By: Annette Gero
Australia was founded as a British penal colony after cessation of transportation to America. Thus the early 19th cent rue Australian quilts reflect an English influence (chintz medallion quilts or silk hexagons and tumbling blocks). However, by the 1870’s, Australia was beginning to experience an independent national pride and Australian symbols and motifs appeared on all forms of decorative arts. Thus patriotic patchwork quilts began to appear. These quilts reflect the indigenous flora and fauna (kangaroos, emus, etc.), aborigines as well as national symbols such as colonial flags and coats of arms. Many were made to celebrate national events (International Colonial exhibitions, the Centenary or Federation) or were simply created by the national pride of the quiltmaker.

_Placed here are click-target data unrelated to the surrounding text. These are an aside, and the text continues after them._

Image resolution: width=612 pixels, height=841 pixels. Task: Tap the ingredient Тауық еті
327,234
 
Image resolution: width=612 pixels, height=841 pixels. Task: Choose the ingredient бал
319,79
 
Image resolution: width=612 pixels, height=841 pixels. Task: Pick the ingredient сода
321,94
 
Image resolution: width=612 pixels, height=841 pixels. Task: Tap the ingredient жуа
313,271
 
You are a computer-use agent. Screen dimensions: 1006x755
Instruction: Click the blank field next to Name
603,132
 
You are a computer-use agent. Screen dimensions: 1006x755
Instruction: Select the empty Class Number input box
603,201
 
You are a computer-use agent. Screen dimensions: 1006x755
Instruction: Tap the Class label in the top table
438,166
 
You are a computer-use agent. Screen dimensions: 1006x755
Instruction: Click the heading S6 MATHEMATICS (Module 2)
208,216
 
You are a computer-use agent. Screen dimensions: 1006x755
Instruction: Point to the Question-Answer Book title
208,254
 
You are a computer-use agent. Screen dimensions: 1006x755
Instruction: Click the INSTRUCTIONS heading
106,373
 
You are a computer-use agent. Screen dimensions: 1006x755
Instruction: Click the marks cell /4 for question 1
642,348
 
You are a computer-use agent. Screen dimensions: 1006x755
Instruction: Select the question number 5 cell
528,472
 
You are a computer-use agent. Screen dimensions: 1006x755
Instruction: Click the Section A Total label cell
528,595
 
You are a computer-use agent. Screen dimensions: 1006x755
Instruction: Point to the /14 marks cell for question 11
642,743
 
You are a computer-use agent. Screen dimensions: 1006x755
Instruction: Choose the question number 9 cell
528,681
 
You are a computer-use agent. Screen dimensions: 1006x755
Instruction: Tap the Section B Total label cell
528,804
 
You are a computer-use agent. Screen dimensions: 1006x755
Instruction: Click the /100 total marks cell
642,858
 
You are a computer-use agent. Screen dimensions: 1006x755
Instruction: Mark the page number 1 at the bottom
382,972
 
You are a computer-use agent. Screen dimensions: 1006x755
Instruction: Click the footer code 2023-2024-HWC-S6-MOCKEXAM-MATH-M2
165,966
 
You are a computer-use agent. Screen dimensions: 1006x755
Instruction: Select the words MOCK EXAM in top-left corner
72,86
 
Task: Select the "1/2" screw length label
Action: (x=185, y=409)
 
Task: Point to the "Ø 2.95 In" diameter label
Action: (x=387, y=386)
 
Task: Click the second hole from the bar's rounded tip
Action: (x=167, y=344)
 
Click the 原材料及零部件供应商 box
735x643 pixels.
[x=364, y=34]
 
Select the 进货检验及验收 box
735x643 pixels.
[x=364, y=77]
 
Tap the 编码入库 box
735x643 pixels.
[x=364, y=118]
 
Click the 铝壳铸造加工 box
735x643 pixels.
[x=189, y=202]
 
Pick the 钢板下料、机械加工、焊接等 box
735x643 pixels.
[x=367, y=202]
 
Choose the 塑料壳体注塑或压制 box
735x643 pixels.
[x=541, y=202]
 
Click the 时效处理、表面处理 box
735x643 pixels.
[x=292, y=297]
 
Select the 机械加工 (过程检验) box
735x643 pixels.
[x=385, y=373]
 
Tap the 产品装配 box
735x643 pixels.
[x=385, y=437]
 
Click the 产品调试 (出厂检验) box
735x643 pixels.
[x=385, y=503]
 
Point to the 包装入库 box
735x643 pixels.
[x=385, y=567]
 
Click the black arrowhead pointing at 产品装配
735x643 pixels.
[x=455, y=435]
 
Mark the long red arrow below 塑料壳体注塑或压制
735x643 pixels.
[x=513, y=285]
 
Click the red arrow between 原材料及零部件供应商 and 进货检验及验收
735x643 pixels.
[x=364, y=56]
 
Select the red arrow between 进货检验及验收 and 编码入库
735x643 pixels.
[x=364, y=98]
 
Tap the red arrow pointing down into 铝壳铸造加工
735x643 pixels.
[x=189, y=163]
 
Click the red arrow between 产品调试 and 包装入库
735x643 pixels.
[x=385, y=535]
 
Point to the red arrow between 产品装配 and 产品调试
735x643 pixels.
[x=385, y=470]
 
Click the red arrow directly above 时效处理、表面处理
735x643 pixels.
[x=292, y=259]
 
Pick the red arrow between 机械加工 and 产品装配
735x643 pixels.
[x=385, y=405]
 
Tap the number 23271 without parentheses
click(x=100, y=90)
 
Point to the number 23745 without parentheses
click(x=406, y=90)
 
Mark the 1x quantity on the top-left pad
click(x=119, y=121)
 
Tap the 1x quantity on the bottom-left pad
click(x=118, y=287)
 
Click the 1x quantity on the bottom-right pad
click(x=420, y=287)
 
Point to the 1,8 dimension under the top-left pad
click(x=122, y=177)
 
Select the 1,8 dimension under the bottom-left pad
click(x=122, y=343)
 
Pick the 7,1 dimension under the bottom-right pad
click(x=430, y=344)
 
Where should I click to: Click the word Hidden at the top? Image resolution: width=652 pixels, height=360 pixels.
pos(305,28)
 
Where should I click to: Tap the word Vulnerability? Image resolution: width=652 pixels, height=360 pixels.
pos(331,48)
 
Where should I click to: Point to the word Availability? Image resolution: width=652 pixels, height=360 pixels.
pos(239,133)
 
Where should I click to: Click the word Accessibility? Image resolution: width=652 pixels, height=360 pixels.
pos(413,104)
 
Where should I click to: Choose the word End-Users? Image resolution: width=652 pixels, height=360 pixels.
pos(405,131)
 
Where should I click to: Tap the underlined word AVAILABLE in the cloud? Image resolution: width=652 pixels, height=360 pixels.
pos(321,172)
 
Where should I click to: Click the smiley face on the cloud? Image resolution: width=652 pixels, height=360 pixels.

I intended to discuss nine patriotic quilts, each of which reflects an aspect of the social or technological change in the society and to discuss their significance with respect to the political change of the time. One quilt is composed of scenes depicting the life in a small village; three quilts made by one woman with the theme “Advance Australia”, incorporating aborigines and native animals; two quilts in celebration of Queen Victoria’s Jubilee; one made to support Federation incorporating a coat of arms taken from a coin minted in 1853; and two quilts reflecting Australia’s involvement in the World Wars. My research over the past four years has determined that quiltmaking was only one of the many forms of needlework made by women in Australia. Thus patriotic quilts are few and far between and are important both historically and visually.